• _EXERCISE DATA_
★ ★ ★ ★ ★

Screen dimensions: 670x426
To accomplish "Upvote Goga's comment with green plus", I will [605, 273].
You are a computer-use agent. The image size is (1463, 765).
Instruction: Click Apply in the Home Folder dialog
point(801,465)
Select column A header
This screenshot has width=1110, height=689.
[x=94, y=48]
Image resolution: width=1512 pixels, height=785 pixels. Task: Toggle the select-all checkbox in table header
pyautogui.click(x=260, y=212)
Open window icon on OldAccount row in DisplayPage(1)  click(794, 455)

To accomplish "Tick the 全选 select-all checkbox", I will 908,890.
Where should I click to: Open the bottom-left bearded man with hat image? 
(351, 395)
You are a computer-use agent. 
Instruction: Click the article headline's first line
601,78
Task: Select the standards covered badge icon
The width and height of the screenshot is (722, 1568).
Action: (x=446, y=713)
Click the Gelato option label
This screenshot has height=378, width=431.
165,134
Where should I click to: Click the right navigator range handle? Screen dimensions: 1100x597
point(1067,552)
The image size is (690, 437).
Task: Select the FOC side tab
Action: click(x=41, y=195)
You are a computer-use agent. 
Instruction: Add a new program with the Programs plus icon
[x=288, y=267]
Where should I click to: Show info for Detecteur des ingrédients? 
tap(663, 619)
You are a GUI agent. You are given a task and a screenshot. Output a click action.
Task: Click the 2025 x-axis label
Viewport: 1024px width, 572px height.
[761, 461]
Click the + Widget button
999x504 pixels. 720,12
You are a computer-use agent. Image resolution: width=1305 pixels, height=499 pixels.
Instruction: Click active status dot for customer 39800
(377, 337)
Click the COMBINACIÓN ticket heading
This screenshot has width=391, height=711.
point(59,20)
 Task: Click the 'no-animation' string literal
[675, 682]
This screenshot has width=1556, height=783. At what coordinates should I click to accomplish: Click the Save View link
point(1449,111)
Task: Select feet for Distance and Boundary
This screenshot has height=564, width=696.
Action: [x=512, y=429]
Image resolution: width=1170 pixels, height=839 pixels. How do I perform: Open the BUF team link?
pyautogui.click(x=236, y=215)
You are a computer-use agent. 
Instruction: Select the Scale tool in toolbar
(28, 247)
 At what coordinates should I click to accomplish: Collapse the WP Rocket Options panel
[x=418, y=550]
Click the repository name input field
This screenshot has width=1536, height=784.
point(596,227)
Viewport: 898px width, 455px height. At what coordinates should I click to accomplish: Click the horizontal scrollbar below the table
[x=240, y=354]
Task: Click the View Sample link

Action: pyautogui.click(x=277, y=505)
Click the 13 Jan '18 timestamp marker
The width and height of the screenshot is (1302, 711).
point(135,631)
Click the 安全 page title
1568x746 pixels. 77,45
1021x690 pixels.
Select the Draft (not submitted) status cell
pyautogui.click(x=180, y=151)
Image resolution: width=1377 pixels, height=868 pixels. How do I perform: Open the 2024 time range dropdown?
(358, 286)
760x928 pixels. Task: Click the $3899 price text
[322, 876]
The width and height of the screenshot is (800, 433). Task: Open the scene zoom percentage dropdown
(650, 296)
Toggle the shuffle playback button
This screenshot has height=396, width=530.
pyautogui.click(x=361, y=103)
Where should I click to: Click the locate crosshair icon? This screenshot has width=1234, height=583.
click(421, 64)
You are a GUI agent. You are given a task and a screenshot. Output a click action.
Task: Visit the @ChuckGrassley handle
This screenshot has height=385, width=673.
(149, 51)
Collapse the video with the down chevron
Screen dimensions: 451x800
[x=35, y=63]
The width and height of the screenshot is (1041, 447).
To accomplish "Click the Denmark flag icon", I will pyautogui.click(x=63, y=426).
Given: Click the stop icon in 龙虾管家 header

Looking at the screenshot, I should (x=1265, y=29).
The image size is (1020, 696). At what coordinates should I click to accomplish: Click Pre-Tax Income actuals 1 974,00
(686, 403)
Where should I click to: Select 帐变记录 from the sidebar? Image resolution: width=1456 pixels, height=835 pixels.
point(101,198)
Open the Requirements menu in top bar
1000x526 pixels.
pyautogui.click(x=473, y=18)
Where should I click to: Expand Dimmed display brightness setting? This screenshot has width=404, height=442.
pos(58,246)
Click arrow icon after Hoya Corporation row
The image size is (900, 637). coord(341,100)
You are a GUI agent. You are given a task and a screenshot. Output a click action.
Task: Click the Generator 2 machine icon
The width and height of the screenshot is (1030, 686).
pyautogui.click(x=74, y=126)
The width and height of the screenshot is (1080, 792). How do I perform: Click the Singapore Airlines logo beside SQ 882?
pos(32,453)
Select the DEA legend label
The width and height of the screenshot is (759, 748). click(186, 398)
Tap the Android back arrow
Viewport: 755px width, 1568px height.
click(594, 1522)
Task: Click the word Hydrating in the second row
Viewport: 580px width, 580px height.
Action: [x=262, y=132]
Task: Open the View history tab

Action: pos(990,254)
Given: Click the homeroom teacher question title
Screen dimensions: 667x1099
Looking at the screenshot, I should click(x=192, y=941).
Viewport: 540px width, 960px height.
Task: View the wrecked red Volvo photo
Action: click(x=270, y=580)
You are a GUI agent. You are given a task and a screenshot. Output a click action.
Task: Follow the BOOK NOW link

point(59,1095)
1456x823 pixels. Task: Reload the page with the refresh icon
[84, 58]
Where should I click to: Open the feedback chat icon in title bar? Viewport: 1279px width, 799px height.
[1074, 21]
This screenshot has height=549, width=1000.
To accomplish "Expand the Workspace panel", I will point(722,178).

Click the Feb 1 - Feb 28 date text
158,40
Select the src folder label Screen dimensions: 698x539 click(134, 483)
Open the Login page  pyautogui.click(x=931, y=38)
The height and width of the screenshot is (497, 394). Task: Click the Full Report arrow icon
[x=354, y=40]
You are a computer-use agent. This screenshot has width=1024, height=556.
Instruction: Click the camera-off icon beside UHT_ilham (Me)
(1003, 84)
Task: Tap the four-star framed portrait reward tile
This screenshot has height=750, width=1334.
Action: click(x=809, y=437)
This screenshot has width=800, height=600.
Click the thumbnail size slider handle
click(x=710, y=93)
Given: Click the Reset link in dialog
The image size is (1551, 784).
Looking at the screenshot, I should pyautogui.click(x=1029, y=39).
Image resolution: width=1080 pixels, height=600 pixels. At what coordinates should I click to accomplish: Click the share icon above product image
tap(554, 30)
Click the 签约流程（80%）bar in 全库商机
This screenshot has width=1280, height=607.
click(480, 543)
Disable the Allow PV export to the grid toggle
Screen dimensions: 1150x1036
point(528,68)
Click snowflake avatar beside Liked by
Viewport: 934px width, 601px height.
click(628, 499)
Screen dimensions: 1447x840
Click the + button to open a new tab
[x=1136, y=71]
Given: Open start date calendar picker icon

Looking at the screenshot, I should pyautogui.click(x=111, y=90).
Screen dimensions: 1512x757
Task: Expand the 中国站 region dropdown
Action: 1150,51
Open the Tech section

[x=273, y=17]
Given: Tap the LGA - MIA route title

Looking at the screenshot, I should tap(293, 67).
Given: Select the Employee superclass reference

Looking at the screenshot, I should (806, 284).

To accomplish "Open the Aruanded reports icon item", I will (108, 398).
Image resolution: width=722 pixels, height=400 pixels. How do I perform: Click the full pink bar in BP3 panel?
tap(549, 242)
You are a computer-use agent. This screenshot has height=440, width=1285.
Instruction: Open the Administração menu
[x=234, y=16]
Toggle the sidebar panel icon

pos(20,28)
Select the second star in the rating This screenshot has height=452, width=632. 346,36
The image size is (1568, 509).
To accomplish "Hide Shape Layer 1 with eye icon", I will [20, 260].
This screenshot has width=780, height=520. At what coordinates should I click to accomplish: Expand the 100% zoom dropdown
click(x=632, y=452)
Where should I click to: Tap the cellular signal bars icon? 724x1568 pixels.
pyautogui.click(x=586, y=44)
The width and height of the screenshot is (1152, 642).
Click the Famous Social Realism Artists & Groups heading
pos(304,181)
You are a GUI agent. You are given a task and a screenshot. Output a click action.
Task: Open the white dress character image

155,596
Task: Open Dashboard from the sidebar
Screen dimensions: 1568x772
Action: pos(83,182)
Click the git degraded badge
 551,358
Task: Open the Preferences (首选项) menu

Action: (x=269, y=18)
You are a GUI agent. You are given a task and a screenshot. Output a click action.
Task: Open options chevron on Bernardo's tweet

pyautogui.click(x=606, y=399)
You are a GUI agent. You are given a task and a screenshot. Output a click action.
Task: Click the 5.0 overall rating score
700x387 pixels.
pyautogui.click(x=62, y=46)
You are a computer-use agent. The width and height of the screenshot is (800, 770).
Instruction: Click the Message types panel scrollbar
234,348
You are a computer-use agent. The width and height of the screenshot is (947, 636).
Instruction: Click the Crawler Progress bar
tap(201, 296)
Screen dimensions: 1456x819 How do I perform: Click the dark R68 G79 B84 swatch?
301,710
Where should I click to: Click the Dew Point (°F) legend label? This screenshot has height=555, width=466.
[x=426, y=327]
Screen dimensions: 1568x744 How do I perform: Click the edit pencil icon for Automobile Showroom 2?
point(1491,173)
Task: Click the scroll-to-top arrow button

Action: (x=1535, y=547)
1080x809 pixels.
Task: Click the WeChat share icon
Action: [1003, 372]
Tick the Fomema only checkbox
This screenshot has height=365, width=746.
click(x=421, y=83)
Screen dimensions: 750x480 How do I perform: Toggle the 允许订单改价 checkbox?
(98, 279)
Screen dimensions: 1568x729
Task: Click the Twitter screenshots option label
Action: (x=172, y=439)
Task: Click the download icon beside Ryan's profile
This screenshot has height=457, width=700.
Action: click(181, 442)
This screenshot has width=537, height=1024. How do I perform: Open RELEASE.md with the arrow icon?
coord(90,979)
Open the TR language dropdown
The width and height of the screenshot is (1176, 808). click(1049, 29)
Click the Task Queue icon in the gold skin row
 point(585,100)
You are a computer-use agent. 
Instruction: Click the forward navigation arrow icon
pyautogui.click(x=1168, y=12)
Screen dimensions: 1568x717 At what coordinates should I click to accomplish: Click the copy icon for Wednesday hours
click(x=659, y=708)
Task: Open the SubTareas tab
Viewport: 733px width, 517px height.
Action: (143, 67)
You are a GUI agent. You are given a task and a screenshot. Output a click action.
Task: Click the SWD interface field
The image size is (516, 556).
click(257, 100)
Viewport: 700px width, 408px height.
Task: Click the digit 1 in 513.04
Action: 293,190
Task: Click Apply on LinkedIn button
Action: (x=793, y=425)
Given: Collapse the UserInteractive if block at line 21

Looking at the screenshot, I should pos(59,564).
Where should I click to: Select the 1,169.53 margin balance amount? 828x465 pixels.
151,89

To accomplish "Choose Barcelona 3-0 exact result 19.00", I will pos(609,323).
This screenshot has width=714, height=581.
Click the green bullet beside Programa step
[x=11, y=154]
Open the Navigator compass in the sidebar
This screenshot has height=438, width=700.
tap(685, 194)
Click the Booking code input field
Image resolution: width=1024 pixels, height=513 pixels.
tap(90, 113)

★ ★ ★ ★ ★

• _EXERCISE BRIEF_
Show me each line of the listing above with "field" in it.

• _ANSWER SECTION_
Click the repository name input field
Task: Click the SWD interface field
Click the Booking code input field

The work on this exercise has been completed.